Provided data start

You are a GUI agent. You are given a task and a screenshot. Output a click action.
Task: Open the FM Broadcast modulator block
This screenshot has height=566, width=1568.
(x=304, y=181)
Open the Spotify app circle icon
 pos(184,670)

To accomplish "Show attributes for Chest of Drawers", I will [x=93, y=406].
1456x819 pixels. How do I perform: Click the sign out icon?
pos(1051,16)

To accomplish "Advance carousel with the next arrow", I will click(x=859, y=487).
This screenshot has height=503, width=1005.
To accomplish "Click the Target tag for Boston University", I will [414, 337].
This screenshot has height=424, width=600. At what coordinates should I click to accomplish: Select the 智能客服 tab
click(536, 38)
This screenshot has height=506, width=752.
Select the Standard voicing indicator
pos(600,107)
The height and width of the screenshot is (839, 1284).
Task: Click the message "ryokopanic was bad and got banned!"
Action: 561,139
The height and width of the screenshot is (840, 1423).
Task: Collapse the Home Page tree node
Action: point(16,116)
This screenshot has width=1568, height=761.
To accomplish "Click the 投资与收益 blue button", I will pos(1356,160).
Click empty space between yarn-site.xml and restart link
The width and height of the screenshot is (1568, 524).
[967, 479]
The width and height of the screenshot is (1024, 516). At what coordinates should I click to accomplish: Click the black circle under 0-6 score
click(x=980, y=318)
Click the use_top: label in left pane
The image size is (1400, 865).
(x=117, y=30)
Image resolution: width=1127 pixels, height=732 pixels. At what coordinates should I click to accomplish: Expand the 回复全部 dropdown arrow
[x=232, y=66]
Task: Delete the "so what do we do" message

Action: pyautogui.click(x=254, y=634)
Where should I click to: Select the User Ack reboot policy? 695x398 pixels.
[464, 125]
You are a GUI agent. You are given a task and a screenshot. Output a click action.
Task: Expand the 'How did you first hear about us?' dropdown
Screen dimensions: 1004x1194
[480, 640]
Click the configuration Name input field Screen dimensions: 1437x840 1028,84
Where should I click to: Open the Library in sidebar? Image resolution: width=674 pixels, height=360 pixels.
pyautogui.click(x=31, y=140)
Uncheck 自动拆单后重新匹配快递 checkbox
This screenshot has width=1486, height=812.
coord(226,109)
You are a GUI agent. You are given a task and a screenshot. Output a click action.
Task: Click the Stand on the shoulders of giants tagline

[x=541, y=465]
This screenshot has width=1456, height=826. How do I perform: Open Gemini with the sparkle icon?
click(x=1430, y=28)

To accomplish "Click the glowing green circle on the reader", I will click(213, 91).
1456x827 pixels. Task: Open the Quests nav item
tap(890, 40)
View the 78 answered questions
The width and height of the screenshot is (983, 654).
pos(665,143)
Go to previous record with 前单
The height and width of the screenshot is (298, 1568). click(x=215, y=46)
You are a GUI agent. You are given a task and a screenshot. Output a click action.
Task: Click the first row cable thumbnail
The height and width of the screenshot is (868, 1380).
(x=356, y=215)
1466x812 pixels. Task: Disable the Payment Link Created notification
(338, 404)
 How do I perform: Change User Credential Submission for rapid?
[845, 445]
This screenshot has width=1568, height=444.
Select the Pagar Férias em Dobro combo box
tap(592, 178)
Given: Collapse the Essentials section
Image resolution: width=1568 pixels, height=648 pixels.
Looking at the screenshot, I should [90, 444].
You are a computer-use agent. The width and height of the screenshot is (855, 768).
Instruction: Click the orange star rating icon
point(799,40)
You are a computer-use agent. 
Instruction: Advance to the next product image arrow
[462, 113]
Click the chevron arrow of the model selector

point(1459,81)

Provided data end

Reproduce all of the entries above, substituting "screen agent" for every occurrence of "GUI agent". Leave everything else as it is.

You are a screen agent. You are given a task and a screenshot. Output a click action.
Task: Open the FM Broadcast modulator block
This screenshot has height=566, width=1568.
(x=304, y=181)
Open the Spotify app circle icon
 pos(184,670)

To accomplish "Show attributes for Chest of Drawers", I will [x=93, y=406].
1456x819 pixels. How do I perform: Click the sign out icon?
pos(1051,16)

To accomplish "Advance carousel with the next arrow", I will click(x=859, y=487).
This screenshot has height=503, width=1005.
To accomplish "Click the Target tag for Boston University", I will [414, 337].
This screenshot has height=424, width=600. At what coordinates should I click to accomplish: Select the 智能客服 tab
click(536, 38)
This screenshot has height=506, width=752.
Select the Standard voicing indicator
pos(600,107)
The height and width of the screenshot is (839, 1284).
Task: Click the message "ryokopanic was bad and got banned!"
Action: 561,139
The height and width of the screenshot is (840, 1423).
Task: Collapse the Home Page tree node
Action: point(16,116)
This screenshot has width=1568, height=761.
To accomplish "Click the 投资与收益 blue button", I will pos(1356,160).
Click empty space between yarn-site.xml and restart link
The width and height of the screenshot is (1568, 524).
[967, 479]
The width and height of the screenshot is (1024, 516). At what coordinates should I click to accomplish: Click the black circle under 0-6 score
click(x=980, y=318)
Click the use_top: label in left pane
The image size is (1400, 865).
(x=117, y=30)
Image resolution: width=1127 pixels, height=732 pixels. At what coordinates should I click to accomplish: Expand the 回复全部 dropdown arrow
[x=232, y=66]
Task: Delete the "so what do we do" message

Action: pyautogui.click(x=254, y=634)
Where should I click to: Select the User Ack reboot policy? 695x398 pixels.
[464, 125]
You are a screen agent. You are given a task and a screenshot. Output a click action.
Task: Expand the 'How did you first hear about us?' dropdown
Screen dimensions: 1004x1194
[480, 640]
Click the configuration Name input field Screen dimensions: 1437x840 1028,84
Where should I click to: Open the Library in sidebar? Image resolution: width=674 pixels, height=360 pixels.
pyautogui.click(x=31, y=140)
Uncheck 自动拆单后重新匹配快递 checkbox
This screenshot has width=1486, height=812.
coord(226,109)
You are a screen agent. You are given a task and a screenshot. Output a click action.
Task: Click the Stand on the shoulders of giants tagline

[x=541, y=465]
This screenshot has width=1456, height=826. How do I perform: Open Gemini with the sparkle icon?
click(x=1430, y=28)

To accomplish "Click the glowing green circle on the reader", I will click(213, 91).
1456x827 pixels. Task: Open the Quests nav item
tap(890, 40)
View the 78 answered questions
The width and height of the screenshot is (983, 654).
pos(665,143)
Go to previous record with 前单
The height and width of the screenshot is (298, 1568). click(x=215, y=46)
You are a screen agent. You are given a task and a screenshot. Output a click action.
Task: Click the first row cable thumbnail
The height and width of the screenshot is (868, 1380).
(x=356, y=215)
1466x812 pixels. Task: Disable the Payment Link Created notification
(338, 404)
 How do I perform: Change User Credential Submission for rapid?
[845, 445]
This screenshot has width=1568, height=444.
Select the Pagar Férias em Dobro combo box
tap(592, 178)
Given: Collapse the Essentials section
Image resolution: width=1568 pixels, height=648 pixels.
Looking at the screenshot, I should [90, 444].
You are a computer-use agent. The width and height of the screenshot is (855, 768).
Instruction: Click the orange star rating icon
point(799,40)
You are a computer-use agent. 
Instruction: Advance to the next product image arrow
[462, 113]
Click the chevron arrow of the model selector

point(1459,81)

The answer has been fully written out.